◆ **Texto fornecido**:
· · ·

A Nova Zelândia proibiu estrangeiros de comprar propriedades residenciais existentes, em um golpe contra alguns dos cidadãos mais ricos do planeta, que vinham adquirindo dezenas de imóveis de luxo no país, nos últimos anos, para uso como casas de férias ou como refúgio em caso de catástrofe mundial. A nova lei, aprovada na quarta-feira (15) pelo parlamento do país, acompanha protestos públicos no ano passado depois que surgiu a revelação de que Peter Thiel, fundador do PayPal e ardoroso partidário de Donald Trump, havia obtido cidadania neozelandesa apesar de o seu caso não atender aos requisitos usuais.

· · ·

Segundo o texto sobre a nova lei da Nova Zelândia, o que essa lei proíbe?

◆ **Trechos do material**:
· · ·

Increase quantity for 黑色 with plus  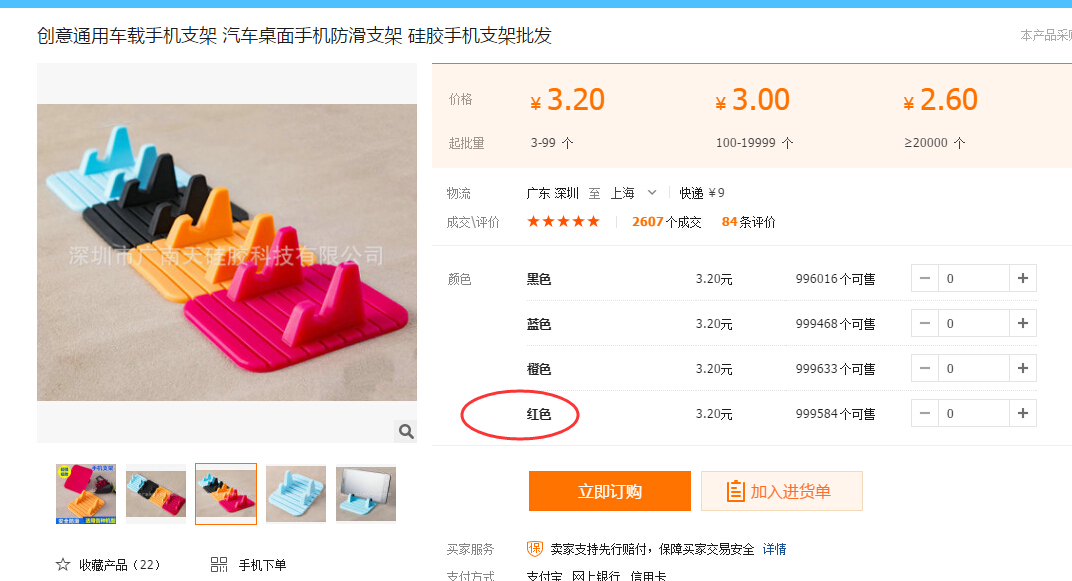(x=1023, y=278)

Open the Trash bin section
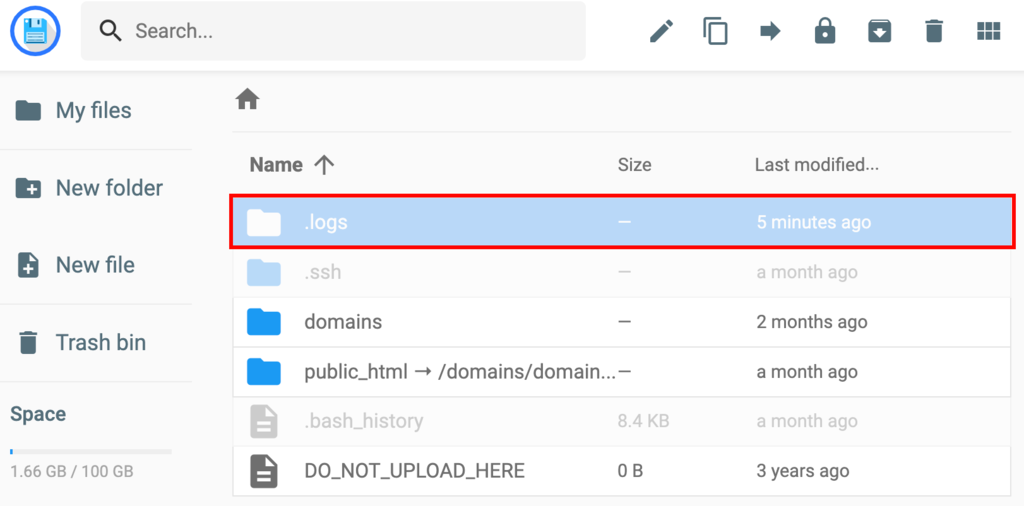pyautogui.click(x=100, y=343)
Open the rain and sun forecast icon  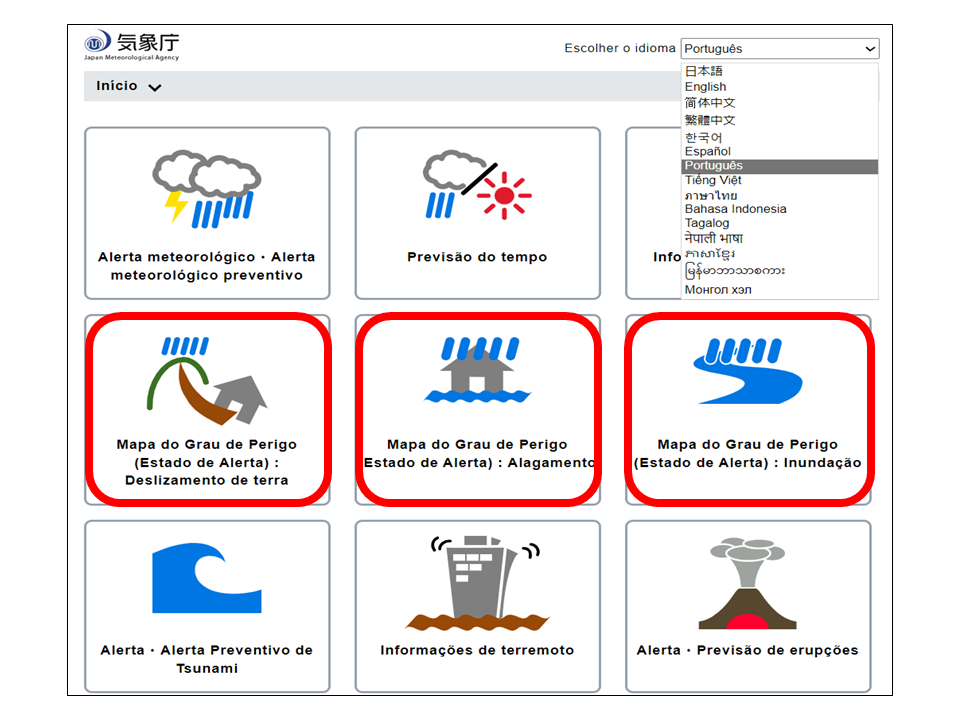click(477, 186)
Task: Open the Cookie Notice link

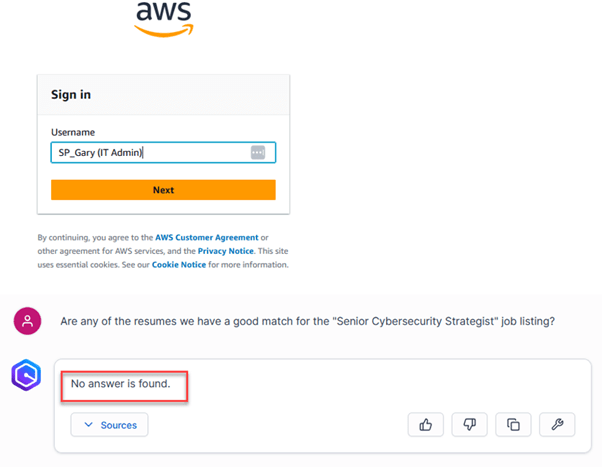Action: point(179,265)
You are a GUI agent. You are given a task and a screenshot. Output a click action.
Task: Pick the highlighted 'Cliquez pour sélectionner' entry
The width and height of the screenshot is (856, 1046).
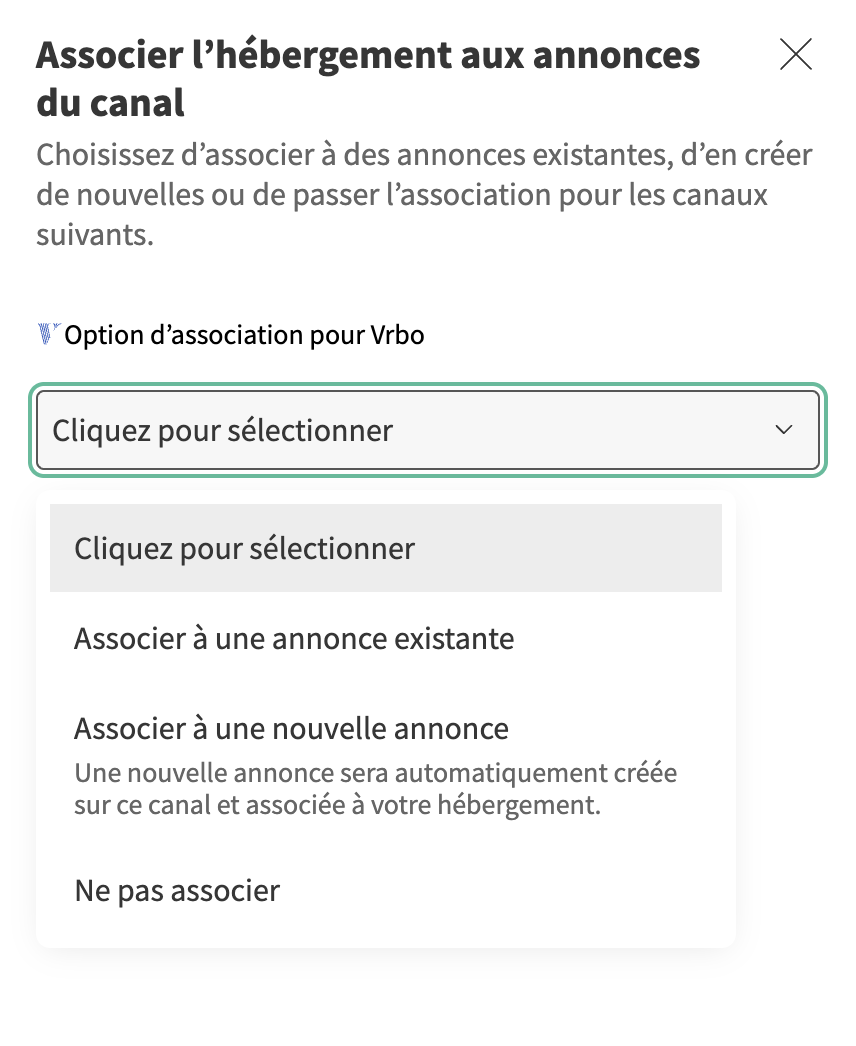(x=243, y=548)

· · ·

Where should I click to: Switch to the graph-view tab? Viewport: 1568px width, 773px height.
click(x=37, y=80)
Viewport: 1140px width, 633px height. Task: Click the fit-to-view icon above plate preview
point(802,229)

· · ·

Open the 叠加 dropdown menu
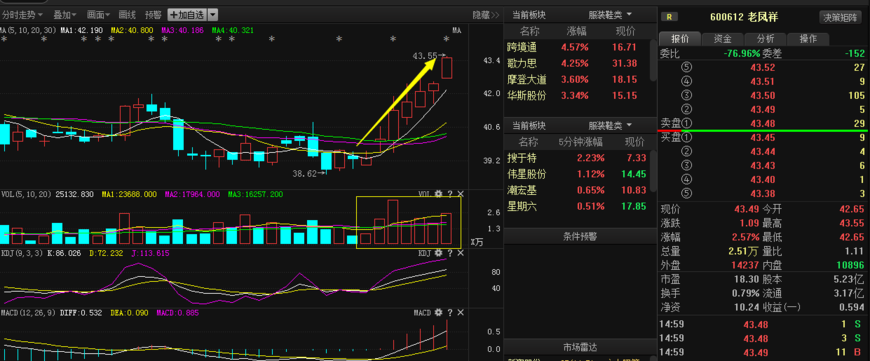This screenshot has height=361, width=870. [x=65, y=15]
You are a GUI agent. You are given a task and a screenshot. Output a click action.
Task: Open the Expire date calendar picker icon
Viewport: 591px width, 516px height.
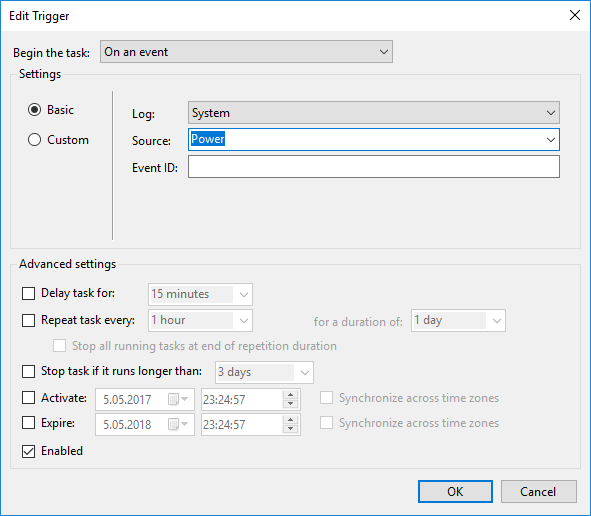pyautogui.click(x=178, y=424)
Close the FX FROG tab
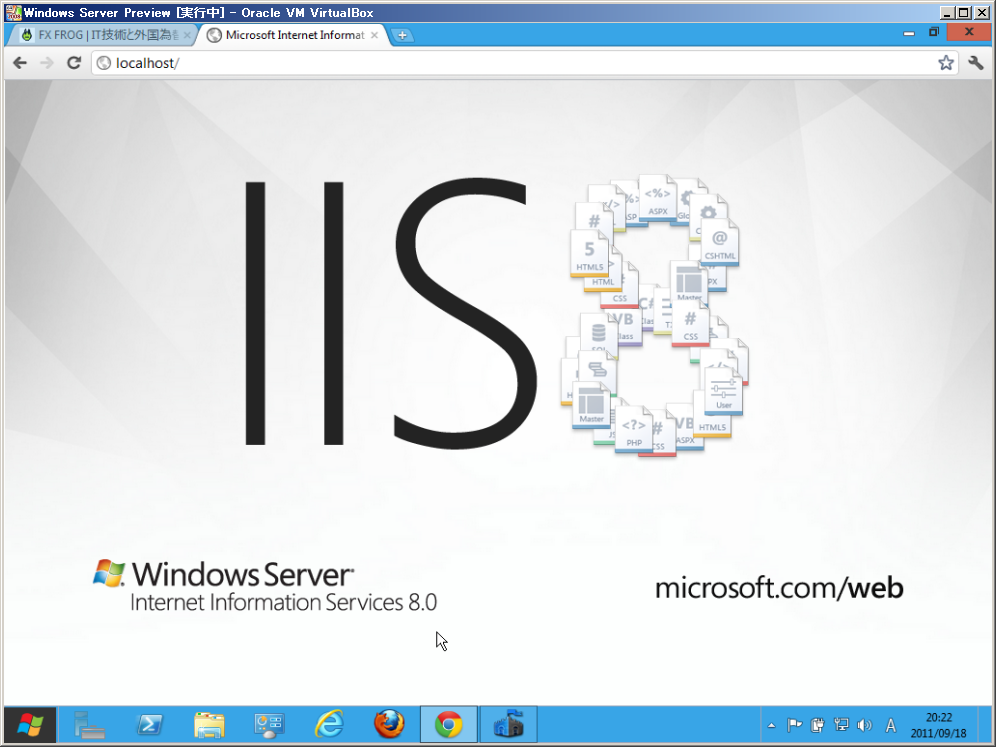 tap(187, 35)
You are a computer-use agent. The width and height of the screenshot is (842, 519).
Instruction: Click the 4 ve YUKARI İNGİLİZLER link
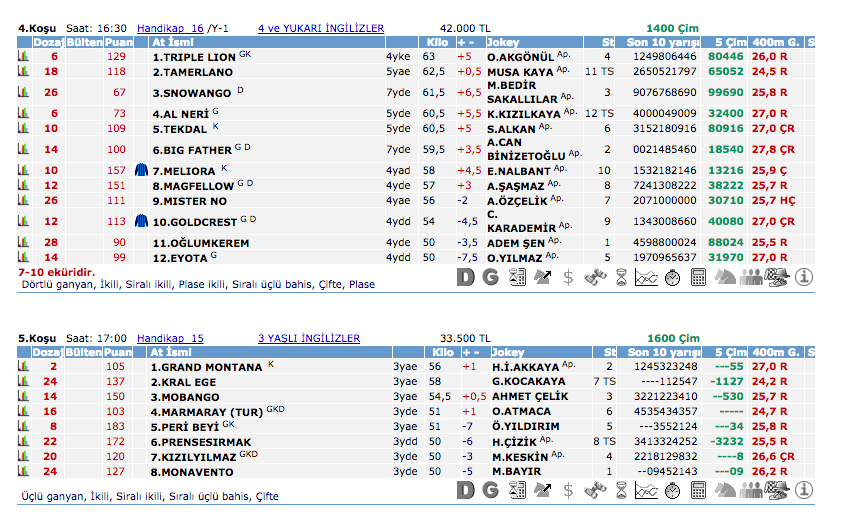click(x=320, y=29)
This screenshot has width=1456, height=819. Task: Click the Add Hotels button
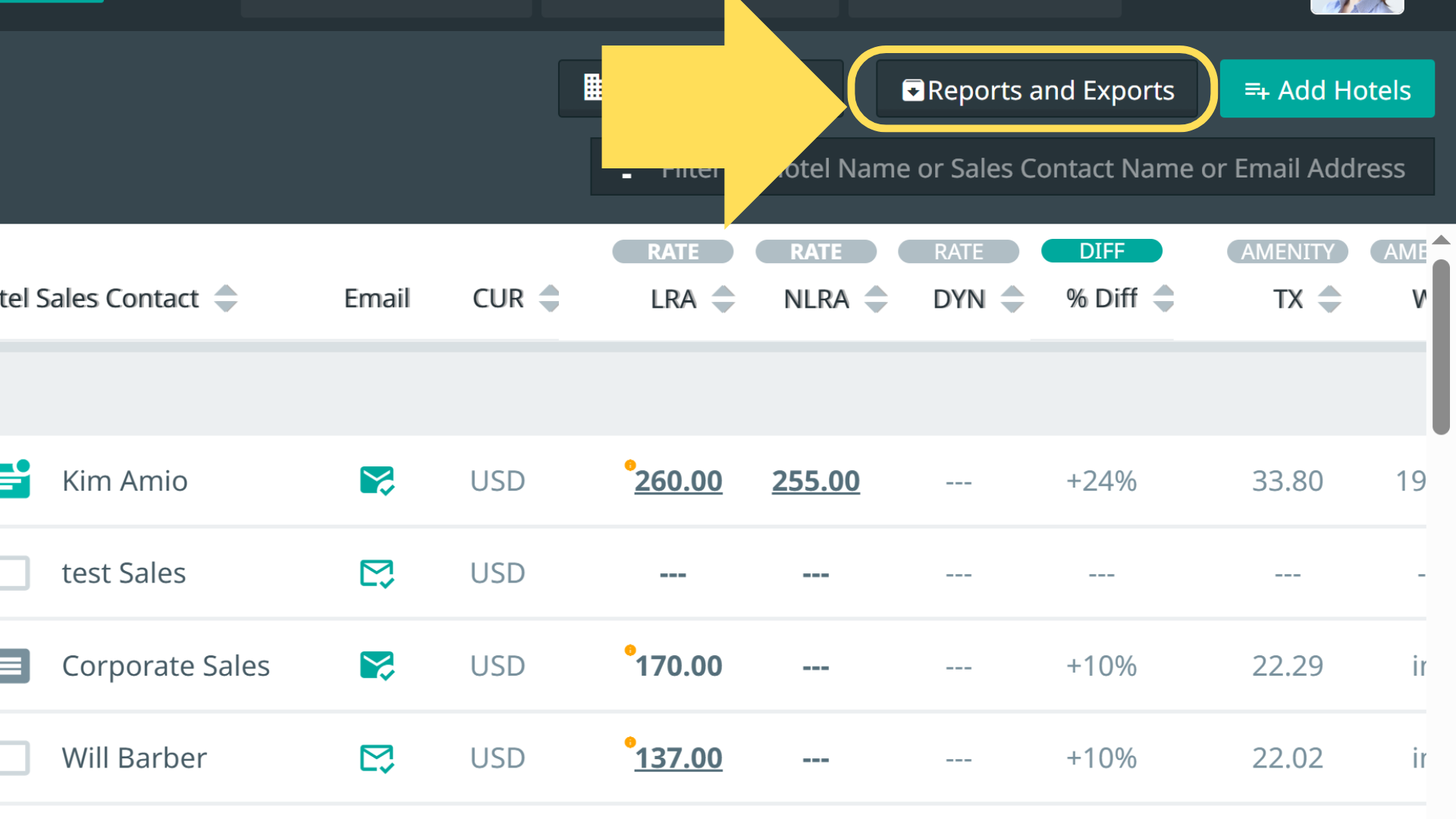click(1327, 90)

· · ·

◆ **Resultado do exercício**: A lei proíbe estrangeiros de comprar propriedades residenciais existentes no país.